Does Celestin Djamen Want To Use Momo’s Strategy To Enter Government?
By Joe Dinga Pefok
One of the 11 newly-created political parties in the country, the Patriotic and Republican Alliance Party, commonly known by the French acronym, APAR, is that of Celestin Djamen.
Djamen was initially a militant of the SDF and had an eye for everything. When he was in France in 2004 he wanted to run for the post of National Chairman of the SDF, even though party records showed that he had not been paying his party dues.
A few years ago, he returned to Cameroon and settled in Douala. Though he continued to aspire for top posts in the SDF, he was faced with the problem that he was not paying his party dues. Questions were also being raised in the party and even by other parties about his source of income because he was seen to have neither job nor business.
Djamen Enters NEC
Meanwhile, thanks to the intervention of the SDF National Chairman, Ni John Fru Ndi, Djamen later became a member of the National Executive Committee, NEC, of the SDF. Also thanks to the 1st Vice National Chairman of the SDF, Hon Joshua Nabamgi Osih, Djamen became an SDF councillor of the Douala I Council in 2013. Osih had to intervene at the last minute to pay Djamen’s caution fee of FCFA 50,000, for the municipal election, as he said he had no money and had even, out of frustration, wanted to leave the SDF for Hanadou Mustapha’s ANDP.
While an SDF councillor of Douala I Council that was being run by the CPDM that won the 2013 Municipal Elections by simple majority, Djamen was often accused in the SDF of being too close to the CPDM. He came close to being sacked from the SDF 2017, during campaigns for the election to the post of Littoral Regional Chairman of the party, for which he had declared his candidature.
It was discovered that Djamen had scandalously addressed letters of appeals for campaign funds to several CPDM elite, including the then Government Delegate to the Douala City Council, Dr Fritz Ntone Ntone, from whom he allegedly received the money. Worst still, he had used a letter headed paper of the SDF.
Meanwhile, Djamen was disqualified from running for any post in NEC at the Elective National Conversation of the SDF in February 2018, because, even after becoming councillor, he had still not been paying his party dues.
Djamen Quits SDF For CRM
Meanwhile, soon after the SDF National Convention, Djamen left the SDF for Kamto’s CRM, where he was co-opted into the National Executive Bureau to occupy the same post he held earlier in SDF’s NEC.
Djamen did not hide his real intention as to why he jumped over to CRM. He openly declared that he wanted to be the Mayor of Douala V Council, a Bamileke-dominated municipality where CRM was likely to win.
Djamen had relocated to Douala V Municipality so that he could qualify to run in the municipal elections.
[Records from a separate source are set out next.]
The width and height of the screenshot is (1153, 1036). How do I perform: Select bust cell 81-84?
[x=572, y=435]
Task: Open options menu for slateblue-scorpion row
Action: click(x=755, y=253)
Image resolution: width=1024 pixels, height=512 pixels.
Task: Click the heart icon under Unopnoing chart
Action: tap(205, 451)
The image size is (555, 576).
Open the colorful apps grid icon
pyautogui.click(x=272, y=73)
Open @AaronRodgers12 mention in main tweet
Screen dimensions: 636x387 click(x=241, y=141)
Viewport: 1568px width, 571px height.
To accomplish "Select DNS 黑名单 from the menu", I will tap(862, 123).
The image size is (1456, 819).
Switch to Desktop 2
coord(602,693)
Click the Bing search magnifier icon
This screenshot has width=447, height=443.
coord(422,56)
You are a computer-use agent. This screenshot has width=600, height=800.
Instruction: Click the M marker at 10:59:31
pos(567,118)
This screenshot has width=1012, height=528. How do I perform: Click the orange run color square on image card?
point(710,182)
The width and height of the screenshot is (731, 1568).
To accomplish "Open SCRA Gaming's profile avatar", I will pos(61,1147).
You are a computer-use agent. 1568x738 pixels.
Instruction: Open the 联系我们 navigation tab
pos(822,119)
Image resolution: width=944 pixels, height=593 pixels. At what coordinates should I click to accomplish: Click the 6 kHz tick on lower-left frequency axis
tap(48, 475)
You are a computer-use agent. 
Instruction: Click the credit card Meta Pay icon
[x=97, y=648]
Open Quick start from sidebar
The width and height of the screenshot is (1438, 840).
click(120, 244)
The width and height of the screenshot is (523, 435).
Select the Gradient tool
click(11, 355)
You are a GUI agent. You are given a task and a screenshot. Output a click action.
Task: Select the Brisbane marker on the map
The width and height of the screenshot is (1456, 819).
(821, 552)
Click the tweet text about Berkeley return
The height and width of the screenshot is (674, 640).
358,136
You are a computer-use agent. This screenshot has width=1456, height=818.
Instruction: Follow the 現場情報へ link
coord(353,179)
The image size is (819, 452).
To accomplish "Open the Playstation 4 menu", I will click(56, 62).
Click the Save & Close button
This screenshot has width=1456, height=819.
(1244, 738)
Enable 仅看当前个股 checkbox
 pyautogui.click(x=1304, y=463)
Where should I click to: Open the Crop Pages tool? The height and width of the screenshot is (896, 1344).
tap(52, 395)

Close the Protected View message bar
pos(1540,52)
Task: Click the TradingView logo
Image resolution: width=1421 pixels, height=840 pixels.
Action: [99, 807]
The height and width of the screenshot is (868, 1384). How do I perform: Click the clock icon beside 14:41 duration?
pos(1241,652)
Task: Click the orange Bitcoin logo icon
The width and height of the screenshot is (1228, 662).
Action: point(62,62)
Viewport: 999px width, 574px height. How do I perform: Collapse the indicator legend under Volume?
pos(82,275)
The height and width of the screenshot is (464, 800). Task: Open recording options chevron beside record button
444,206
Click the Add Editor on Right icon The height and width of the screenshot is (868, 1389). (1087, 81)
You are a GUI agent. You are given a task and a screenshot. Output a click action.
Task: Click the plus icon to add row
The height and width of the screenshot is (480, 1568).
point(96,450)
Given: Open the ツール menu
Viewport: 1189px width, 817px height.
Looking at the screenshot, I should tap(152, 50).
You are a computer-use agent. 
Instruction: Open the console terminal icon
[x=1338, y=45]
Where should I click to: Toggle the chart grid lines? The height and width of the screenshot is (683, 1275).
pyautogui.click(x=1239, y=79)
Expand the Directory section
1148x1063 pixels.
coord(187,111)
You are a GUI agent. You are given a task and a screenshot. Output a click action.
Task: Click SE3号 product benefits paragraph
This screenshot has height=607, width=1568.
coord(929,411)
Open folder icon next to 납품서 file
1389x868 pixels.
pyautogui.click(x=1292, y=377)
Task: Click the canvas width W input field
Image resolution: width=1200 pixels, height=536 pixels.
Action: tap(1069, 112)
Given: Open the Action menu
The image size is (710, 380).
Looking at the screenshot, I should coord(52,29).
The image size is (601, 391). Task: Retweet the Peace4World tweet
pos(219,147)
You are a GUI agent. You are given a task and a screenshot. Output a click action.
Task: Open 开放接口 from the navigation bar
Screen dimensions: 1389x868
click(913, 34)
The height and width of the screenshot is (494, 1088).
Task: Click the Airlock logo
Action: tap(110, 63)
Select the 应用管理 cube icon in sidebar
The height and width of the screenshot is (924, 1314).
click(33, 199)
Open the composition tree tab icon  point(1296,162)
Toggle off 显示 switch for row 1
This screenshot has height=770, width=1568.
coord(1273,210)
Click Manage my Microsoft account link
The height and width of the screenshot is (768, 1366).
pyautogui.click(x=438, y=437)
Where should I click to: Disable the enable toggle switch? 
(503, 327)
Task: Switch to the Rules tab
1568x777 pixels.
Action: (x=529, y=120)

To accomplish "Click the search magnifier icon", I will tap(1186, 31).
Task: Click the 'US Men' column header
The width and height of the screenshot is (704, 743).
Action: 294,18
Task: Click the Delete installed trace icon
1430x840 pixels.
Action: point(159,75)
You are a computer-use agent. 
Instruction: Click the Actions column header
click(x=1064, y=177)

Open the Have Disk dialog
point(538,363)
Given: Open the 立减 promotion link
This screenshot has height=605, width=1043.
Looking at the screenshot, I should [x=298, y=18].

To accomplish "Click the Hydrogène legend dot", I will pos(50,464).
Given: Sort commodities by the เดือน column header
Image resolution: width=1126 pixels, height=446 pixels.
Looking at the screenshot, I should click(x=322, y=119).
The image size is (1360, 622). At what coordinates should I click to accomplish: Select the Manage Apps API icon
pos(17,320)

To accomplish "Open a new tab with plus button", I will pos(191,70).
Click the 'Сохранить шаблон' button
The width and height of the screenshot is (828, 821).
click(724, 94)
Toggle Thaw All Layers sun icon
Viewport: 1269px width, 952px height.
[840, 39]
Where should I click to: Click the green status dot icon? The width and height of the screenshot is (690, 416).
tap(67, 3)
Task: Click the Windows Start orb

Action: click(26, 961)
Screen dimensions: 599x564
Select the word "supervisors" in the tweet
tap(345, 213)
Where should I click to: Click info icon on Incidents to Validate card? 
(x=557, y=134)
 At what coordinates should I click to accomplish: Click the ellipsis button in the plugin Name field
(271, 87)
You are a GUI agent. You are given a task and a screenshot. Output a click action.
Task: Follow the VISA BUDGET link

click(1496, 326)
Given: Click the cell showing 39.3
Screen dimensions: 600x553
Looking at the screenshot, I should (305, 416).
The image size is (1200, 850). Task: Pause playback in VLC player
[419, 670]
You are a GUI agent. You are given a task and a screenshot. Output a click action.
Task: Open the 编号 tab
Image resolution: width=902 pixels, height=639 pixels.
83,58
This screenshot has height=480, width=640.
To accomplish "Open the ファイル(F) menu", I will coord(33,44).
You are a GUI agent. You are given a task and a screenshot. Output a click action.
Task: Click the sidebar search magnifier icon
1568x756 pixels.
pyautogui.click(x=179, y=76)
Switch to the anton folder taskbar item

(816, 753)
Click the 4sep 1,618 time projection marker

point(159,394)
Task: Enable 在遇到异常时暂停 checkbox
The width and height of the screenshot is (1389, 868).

But his dreams were shattered when, at the last minute, the leader of CRM announced that the party would boycott the legislative and municipal elections which took place on February 9, 2020.
Djamen was the only two CRM officials that dared to openly criticise the boycott decision. Out of frustration, he left CRM and has now created his party.
There have been repeated allegations that Celestin Djamen’s target in creating a party is to enter the CPDM Government, and that his strategy is to apply the same strategy that the leader of PADDEC, Jean de Dieu Momo, used to enter the Government. That is, to do dirty work for the regime by specialising in attacking the National President of CRM, Prof Maurice Kamto, in particular, and the opposition in general.
Djamen has already bashed the group of seven opposition parties that include the CRM, SDF, CDU, PCRN, UMS among others, that have been meeting in Yaounde under the coordination of the CDU leader, Mme Tomaino Ndam Njoya, to brainstorm on common proposals to table to the reform of the Electoral Code. Djamen has also ridiculed CRM by telling the party militants that the reform of the Electoral Code is, according to him, a legislative reform that is supposed to be done in Parliament, and not in the quarter by noisemakers.
Asked at a press conference whether he would be ready to join the CPDM Government if invited by President Biya, Djamen would not give a clear response, saying instead that it will depend on certain conditions.
Meanwhile, last May 1 on Canal 2 TV, Djamen was reminded that his critics are questioning how he would be able to run his party, where he has no known source of income or revenue.
Djamen did not answer the question but rather attacked CRM militants whom, he said, were those asking such questions. Interesting enough, Djamen joined what CPDM militants have been doing, by calling CRM militants Talibans.